**Provided records**
= = = = =

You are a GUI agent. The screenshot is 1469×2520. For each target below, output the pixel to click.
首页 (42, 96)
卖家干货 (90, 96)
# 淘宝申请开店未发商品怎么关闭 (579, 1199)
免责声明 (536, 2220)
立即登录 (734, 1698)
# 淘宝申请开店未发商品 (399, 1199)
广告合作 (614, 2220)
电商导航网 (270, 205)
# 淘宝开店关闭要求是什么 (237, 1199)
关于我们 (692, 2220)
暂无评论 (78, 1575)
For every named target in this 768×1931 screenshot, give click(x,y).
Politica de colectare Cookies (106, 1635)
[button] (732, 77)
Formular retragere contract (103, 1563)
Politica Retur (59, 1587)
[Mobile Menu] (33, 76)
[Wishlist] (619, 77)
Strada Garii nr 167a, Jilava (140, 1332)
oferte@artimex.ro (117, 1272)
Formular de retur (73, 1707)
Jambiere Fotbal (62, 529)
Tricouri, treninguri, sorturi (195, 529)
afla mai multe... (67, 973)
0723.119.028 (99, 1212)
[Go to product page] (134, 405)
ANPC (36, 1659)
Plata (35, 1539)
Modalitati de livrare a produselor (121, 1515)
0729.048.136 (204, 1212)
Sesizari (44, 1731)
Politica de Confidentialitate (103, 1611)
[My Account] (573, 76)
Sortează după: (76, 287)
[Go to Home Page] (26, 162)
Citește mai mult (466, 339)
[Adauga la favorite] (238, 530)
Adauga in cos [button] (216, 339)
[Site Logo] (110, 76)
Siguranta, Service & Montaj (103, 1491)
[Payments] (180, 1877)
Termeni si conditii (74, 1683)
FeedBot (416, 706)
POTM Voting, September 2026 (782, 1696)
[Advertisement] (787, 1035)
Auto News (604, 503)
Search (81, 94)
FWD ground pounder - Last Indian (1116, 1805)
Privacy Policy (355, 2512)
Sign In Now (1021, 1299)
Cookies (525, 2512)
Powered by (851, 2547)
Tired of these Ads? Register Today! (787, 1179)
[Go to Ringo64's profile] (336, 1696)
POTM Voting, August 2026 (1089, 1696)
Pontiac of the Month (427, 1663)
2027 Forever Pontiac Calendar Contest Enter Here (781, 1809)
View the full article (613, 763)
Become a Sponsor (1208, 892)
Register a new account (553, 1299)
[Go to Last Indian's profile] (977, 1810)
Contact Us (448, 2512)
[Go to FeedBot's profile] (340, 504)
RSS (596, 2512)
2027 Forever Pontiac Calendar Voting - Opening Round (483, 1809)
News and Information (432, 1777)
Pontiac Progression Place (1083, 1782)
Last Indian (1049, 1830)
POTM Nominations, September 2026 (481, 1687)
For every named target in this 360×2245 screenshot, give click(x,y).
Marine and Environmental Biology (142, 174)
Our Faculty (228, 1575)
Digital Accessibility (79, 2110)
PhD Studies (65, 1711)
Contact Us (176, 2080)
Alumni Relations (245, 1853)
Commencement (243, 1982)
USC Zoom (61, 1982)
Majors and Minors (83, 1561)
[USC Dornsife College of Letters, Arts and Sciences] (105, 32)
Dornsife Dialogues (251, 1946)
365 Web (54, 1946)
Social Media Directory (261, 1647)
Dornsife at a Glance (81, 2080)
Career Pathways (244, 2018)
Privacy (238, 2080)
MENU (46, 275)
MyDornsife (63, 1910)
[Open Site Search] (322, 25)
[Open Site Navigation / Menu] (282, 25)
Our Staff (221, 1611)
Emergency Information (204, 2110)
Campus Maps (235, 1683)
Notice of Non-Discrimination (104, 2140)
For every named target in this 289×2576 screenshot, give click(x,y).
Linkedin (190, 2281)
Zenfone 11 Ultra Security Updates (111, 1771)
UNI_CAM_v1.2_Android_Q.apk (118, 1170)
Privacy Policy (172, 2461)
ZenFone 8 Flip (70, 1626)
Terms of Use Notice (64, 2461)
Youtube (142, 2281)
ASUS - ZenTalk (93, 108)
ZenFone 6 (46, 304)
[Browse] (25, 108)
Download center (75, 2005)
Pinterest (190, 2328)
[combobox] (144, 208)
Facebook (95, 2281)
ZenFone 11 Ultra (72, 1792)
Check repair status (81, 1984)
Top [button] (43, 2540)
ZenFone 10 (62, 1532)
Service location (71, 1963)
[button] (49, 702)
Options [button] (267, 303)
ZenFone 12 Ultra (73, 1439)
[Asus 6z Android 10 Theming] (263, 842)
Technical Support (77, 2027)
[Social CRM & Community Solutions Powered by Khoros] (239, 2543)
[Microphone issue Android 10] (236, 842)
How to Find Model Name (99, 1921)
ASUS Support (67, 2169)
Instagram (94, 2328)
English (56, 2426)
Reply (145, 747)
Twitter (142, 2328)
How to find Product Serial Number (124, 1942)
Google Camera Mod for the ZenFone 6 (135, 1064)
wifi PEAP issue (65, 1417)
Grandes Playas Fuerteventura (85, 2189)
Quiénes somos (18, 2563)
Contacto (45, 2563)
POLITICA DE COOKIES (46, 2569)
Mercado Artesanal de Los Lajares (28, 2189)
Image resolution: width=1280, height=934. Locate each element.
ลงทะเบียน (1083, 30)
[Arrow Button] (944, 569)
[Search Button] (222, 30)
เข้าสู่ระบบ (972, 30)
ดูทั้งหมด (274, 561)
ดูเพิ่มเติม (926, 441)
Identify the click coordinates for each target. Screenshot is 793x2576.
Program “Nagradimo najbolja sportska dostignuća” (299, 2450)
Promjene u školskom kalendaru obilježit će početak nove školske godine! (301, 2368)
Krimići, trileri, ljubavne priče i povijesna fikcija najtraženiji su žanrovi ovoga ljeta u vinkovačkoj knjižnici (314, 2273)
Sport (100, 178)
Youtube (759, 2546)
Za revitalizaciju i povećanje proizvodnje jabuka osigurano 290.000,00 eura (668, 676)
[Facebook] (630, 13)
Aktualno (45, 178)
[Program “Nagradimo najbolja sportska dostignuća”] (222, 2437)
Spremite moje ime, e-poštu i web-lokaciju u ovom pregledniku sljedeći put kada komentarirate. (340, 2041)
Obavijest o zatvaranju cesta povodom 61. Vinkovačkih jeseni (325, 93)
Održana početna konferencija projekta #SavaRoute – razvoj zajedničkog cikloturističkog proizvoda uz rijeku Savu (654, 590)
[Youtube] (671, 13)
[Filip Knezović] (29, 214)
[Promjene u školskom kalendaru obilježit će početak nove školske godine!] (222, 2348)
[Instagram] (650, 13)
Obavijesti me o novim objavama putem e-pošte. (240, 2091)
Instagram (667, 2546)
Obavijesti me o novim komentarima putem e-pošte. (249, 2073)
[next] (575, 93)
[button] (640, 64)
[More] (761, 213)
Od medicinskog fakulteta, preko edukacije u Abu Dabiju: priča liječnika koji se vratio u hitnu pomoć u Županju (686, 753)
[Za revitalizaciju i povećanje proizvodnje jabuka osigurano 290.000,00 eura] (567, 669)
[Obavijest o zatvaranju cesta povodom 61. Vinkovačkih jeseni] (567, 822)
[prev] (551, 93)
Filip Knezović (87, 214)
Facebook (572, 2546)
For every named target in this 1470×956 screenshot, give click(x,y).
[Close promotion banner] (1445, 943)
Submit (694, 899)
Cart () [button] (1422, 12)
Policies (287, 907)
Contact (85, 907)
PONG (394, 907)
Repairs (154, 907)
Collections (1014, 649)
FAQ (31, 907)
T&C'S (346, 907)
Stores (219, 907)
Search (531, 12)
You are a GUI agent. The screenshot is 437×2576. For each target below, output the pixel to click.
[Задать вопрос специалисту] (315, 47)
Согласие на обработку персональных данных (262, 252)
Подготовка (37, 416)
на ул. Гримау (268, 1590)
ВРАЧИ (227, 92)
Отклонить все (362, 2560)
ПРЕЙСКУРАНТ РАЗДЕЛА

= = = = =

**Instructions to follow**
Repeat the whole of the data above exactly as it appears.

**Task answer**
You are a GUI agent. The screenshot is 1469×2520. For each target below, output the pixel to click.
首页 (42, 96)
卖家干货 (90, 96)
# 淘宝申请开店未发商品怎么关闭 (579, 1199)
免责声明 (536, 2220)
立即登录 (734, 1698)
# 淘宝申请开店未发商品 (399, 1199)
广告合作 (614, 2220)
电商导航网 (270, 205)
# 淘宝开店关闭要求是什么 (237, 1199)
关于我们 (692, 2220)
暂无评论 (78, 1575)
For every named target in this 768×1931 screenshot, give click(x,y).
Politica de colectare Cookies (106, 1635)
[button] (732, 77)
Formular retragere contract (103, 1563)
Politica Retur (59, 1587)
[Mobile Menu] (33, 76)
[Wishlist] (619, 77)
Strada Garii nr 167a, Jilava (140, 1332)
oferte@artimex.ro (117, 1272)
Formular de retur (73, 1707)
Jambiere Fotbal (62, 529)
Tricouri, treninguri, sorturi (195, 529)
afla mai multe... (67, 973)
0723.119.028 (99, 1212)
[Go to product page] (134, 405)
ANPC (36, 1659)
Plata (35, 1539)
Modalitati de livrare a produselor (121, 1515)
0729.048.136 (204, 1212)
Sesizari (44, 1731)
Politica de Confidentialitate (103, 1611)
[My Account] (573, 76)
Sortează după: (76, 287)
[Go to Home Page] (26, 162)
Citește mai mult (466, 339)
[Adauga la favorite] (238, 530)
Adauga in cos [button] (216, 339)
[Site Logo] (110, 76)
Siguranta, Service & Montaj (103, 1491)
[Payments] (180, 1877)
Termeni si conditii (74, 1683)
FeedBot (416, 706)
POTM Voting, September 2026 (782, 1696)
[Advertisement] (787, 1035)
Auto News (604, 503)
Search (81, 94)
FWD ground pounder - Last Indian (1116, 1805)
Privacy Policy (355, 2512)
Sign In Now (1021, 1299)
Cookies (525, 2512)
Powered by (851, 2547)
Tired of these Ads? Register Today! (787, 1179)
[Go to Ringo64's profile] (336, 1696)
POTM Voting, August 2026 (1089, 1696)
Pontiac of the Month (427, 1663)
2027 Forever Pontiac Calendar Contest Enter Here (781, 1809)
View the full article (613, 763)
Become a Sponsor (1208, 892)
Register a new account (553, 1299)
[Go to Last Indian's profile] (977, 1810)
Contact Us (448, 2512)
[Go to FeedBot's profile] (340, 504)
RSS (596, 2512)
2027 Forever Pontiac Calendar Voting - Opening Round (483, 1809)
News and Information (432, 1777)
Pontiac Progression Place (1083, 1782)
Last Indian (1049, 1830)
POTM Nominations, September 2026 (481, 1687)
For every named target in this 360×2245 screenshot, give click(x,y).
Marine and Environmental Biology (142, 174)
Our Faculty (228, 1575)
Digital Accessibility (79, 2110)
PhD Studies (65, 1711)
Contact Us (176, 2080)
Alumni Relations (245, 1853)
Commencement (243, 1982)
USC Zoom (61, 1982)
Majors and Minors (83, 1561)
[USC Dornsife College of Letters, Arts and Sciences] (105, 32)
Dornsife Dialogues (251, 1946)
365 Web (54, 1946)
Social Media Directory (261, 1647)
Dornsife at a Glance (81, 2080)
Career Pathways (244, 2018)
Privacy (238, 2080)
MENU (46, 275)
MyDornsife (63, 1910)
[Open Site Search] (322, 25)
[Open Site Navigation / Menu] (282, 25)
Our Staff (221, 1611)
Emergency Information (204, 2110)
Campus Maps (235, 1683)
Notice of Non-Discrimination (104, 2140)
For every named target in this 289×2576 screenshot, give click(x,y).
Linkedin (190, 2281)
Zenfone 11 Ultra Security Updates (111, 1771)
UNI_CAM_v1.2_Android_Q.apk (118, 1170)
Privacy Policy (172, 2461)
ZenFone 8 Flip (70, 1626)
Terms of Use Notice (64, 2461)
Youtube (142, 2281)
ASUS - ZenTalk (93, 108)
ZenFone 6 (46, 304)
[Browse] (25, 108)
Download center (75, 2005)
Pinterest (190, 2328)
[combobox] (144, 208)
Facebook (95, 2281)
ZenFone 11 Ultra (72, 1792)
Check repair status (81, 1984)
Top [button] (43, 2540)
ZenFone 10 (62, 1532)
Service location (71, 1963)
[button] (49, 702)
Options [button] (267, 303)
ZenFone 12 Ultra (73, 1439)
[Asus 6z Android 10 Theming] (263, 842)
Technical Support (77, 2027)
[Social CRM & Community Solutions Powered by Khoros] (239, 2543)
[Microphone issue Android 10] (236, 842)
How to Find Model Name (99, 1921)
ASUS Support (67, 2169)
Instagram (94, 2328)
English (56, 2426)
Reply (145, 747)
Twitter (142, 2328)
How to find Product Serial Number (124, 1942)
Google Camera Mod for the ZenFone 6 (135, 1064)
wifi PEAP issue (65, 1417)
Grandes Playas Fuerteventura (85, 2189)
Quiénes somos (18, 2563)
Contacto (45, 2563)
POLITICA DE COOKIES (46, 2569)
Mercado Artesanal de Los Lajares (28, 2189)
Image resolution: width=1280, height=934. Locate each element.
ลงทะเบียน (1083, 30)
[Arrow Button] (944, 569)
[Search Button] (222, 30)
เข้าสู่ระบบ (972, 30)
ดูทั้งหมด (274, 561)
ดูเพิ่มเติม (926, 441)
Identify the click coordinates for each target. Screenshot is 793x2576.
Program “Nagradimo najbolja sportska dostignuća” (299, 2450)
Promjene u školskom kalendaru obilježit će početak nove školske godine! (301, 2368)
Krimići, trileri, ljubavne priče i povijesna fikcija najtraženiji su žanrovi ovoga ljeta u vinkovačkoj knjižnici (314, 2273)
Sport (100, 178)
Youtube (759, 2546)
Za revitalizaciju i povećanje proizvodnje jabuka osigurano 290.000,00 eura (668, 676)
[Facebook] (630, 13)
Aktualno (45, 178)
[Program “Nagradimo najbolja sportska dostignuća”] (222, 2437)
Spremite moje ime, e-poštu i web-lokaciju u ovom pregledniku sljedeći put kada komentarirate. (340, 2041)
Obavijest o zatvaranju cesta povodom 61. Vinkovačkih jeseni (325, 93)
Održana početna konferencija projekta #SavaRoute – razvoj zajedničkog cikloturističkog proizvoda uz rijeku Savu (654, 590)
[Youtube] (671, 13)
[Filip Knezović] (29, 214)
[Promjene u školskom kalendaru obilježit će početak nove školske godine!] (222, 2348)
[Instagram] (650, 13)
Obavijesti me o novim objavama putem e-pošte. (240, 2091)
Instagram (667, 2546)
Obavijesti me o novim komentarima putem e-pošte. (249, 2073)
[next] (575, 93)
[button] (640, 64)
[More] (761, 213)
Od medicinskog fakulteta, preko edukacije u Abu Dabiju: priča liječnika koji se vratio u hitnu pomoć u Županju (686, 753)
[Za revitalizaciju i povećanje proizvodnje jabuka osigurano 290.000,00 eura] (567, 669)
[Obavijest o zatvaranju cesta povodom 61. Vinkovačkih jeseni] (567, 822)
[prev] (551, 93)
Filip Knezović (87, 214)
Facebook (572, 2546)
For every named target in this 1470×956 screenshot, give click(x,y).
[Close promotion banner] (1445, 943)
Submit (694, 899)
Cart () [button] (1422, 12)
Policies (287, 907)
Contact (85, 907)
PONG (394, 907)
Repairs (154, 907)
Collections (1014, 649)
FAQ (31, 907)
T&C'S (346, 907)
Stores (219, 907)
Search (531, 12)
You are a GUI agent. The screenshot is 437×2576. For each target below, output the pixel to click.
[Задать вопрос специалисту] (315, 47)
Согласие на обработку персональных данных (262, 252)
Подготовка (37, 416)
на ул. Гримау (268, 1590)
ВРАЧИ (227, 92)
Отклонить все (362, 2560)
ПРЕЙСКУРАНТ РАЗДЕЛА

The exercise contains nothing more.